Third is a major shift in market value. Based on the “Seed & Soil” hypothesis proposed in 1889 by British surgeon Stephen Paget, Penitrium—unlike existing anticancer drugs that attack cancer cells (the “CIAAT”) directly—employs generative AI to fundamentally normalize the diseased tumor microenvironment (the “soil”). This mechanism has the potential to generate explosive synergies not only as a monotherapy but also when administered in combination with global immuno-oncology drugs.

In particular, the industry anticipates that the expiration of the U.S. substance patent for Merck’s “Keytruda”—the world’s top-selling immuno-oncology drug—in 2028 will mark the beginning of a major shift toward large-scale combination immuno-oncology clinical trials among global pharmaceutical companies.

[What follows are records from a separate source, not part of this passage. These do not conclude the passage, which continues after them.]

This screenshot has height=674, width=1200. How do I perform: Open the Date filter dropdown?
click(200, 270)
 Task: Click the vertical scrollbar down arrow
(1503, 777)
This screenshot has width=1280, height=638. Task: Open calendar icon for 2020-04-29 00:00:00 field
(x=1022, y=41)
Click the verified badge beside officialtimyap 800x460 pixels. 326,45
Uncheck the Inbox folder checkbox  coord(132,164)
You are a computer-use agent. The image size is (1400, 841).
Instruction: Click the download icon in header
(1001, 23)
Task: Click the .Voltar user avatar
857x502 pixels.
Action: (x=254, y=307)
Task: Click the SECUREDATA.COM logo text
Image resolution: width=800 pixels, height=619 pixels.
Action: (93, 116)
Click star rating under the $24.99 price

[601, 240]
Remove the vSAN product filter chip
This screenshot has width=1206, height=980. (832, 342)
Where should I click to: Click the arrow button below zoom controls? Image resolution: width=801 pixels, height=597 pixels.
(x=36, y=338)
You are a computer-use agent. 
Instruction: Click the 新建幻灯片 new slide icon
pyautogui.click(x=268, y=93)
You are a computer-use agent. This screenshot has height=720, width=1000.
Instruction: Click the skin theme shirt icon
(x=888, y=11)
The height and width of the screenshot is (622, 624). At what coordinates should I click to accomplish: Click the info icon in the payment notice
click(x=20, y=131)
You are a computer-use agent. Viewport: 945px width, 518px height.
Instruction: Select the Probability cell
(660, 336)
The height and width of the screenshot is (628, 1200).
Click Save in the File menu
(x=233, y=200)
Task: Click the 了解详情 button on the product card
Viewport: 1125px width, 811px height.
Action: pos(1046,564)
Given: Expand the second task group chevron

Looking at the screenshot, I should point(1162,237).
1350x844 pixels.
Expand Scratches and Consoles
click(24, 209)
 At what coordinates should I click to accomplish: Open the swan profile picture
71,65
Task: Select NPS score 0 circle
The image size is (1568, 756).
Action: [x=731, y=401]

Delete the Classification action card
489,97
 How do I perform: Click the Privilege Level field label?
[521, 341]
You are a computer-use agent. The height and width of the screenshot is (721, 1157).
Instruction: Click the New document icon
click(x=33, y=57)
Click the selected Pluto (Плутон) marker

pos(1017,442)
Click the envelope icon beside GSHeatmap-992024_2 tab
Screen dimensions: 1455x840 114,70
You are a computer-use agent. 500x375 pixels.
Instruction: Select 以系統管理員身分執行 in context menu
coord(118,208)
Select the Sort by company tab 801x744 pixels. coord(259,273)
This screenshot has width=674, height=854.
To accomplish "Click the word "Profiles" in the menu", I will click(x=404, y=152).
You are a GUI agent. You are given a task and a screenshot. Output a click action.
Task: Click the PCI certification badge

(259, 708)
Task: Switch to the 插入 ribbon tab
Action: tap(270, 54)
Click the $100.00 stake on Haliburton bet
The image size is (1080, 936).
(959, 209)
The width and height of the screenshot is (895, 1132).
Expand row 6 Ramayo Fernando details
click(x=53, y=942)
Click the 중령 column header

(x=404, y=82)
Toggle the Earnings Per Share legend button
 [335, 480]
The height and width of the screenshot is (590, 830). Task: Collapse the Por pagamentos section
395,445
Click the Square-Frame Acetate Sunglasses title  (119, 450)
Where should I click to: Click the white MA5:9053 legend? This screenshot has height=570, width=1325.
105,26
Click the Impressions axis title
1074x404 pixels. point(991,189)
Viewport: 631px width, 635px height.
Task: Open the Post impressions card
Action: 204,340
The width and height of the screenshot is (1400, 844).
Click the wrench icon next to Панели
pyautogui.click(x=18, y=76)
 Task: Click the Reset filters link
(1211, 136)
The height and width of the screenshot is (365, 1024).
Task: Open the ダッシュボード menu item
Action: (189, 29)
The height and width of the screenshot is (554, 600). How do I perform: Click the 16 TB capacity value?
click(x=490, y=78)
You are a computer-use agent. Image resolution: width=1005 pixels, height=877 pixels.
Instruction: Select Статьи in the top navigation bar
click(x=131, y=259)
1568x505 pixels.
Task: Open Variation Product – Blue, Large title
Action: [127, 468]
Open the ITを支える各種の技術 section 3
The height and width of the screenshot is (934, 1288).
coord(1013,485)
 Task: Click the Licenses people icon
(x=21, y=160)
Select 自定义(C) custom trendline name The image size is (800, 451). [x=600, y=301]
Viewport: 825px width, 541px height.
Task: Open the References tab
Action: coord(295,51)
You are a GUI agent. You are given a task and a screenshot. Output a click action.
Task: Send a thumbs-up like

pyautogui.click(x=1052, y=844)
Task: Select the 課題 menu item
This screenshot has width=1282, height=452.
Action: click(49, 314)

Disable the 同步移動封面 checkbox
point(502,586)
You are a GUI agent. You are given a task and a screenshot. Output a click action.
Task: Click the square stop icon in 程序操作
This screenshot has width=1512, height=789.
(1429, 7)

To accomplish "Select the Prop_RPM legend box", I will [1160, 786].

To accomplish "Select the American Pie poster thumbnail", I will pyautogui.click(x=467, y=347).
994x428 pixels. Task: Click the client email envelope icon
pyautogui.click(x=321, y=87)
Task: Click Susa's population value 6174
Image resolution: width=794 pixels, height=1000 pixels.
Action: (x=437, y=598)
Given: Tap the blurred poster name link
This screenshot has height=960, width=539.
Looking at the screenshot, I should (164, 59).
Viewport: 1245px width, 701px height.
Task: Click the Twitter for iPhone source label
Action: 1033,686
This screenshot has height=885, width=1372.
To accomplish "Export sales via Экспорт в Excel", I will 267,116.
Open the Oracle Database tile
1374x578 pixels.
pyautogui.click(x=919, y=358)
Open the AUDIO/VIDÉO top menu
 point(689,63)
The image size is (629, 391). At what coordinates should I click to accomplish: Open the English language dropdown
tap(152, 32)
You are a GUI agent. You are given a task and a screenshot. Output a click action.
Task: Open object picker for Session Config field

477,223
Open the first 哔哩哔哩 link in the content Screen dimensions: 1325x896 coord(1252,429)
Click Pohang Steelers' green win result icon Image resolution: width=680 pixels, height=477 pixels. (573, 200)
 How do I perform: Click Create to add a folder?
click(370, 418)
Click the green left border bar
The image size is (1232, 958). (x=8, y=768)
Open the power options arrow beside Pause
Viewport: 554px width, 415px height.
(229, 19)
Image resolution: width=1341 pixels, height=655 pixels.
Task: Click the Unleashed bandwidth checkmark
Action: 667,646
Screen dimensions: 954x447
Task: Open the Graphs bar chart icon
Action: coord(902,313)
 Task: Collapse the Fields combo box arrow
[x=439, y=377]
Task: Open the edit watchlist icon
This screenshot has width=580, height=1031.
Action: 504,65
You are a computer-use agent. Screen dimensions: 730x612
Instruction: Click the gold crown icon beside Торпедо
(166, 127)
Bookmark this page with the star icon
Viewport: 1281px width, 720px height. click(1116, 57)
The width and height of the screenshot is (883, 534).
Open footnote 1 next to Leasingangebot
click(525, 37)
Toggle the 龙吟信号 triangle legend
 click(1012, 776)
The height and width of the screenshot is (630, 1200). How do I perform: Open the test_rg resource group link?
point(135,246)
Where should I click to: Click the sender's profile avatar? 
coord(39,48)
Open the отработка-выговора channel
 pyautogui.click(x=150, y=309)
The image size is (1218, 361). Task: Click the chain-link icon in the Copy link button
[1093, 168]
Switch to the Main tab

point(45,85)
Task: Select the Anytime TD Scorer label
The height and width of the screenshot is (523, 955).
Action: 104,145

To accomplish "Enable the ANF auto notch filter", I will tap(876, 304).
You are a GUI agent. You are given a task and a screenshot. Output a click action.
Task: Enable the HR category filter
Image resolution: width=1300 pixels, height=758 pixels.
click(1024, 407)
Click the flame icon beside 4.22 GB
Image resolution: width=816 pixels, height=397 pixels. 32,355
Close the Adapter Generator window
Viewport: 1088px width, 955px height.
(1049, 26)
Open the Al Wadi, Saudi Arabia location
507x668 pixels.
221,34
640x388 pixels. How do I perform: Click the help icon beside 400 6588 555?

PenetriumBio plans to secure Phase 2 efficacy data as quickly as possible to capitalize on this transition. If this high-speed strategy—skipping Phase 1 and proceeding directly to Phase 2—proves successful, the value of a technology license-out (L/O) to global Big Pharma is expected to rise in tandem with the patent expiration.

Cho Won-dong, Chairman of PenetriumBio, emphasized, “Moving directly to Phase 2 clinical trials in the U.S. is not merely a tactic to save time, but a sophisticated and proven scientific development strategy that maximizes the likelihood of success by leveraging existing, highly reliable data.” He added, “Based on validation by world-renowned scholars and our unique generative AI-based mechanism of action, we will lead the combination therapy paradigm in the global cancer treatment market.”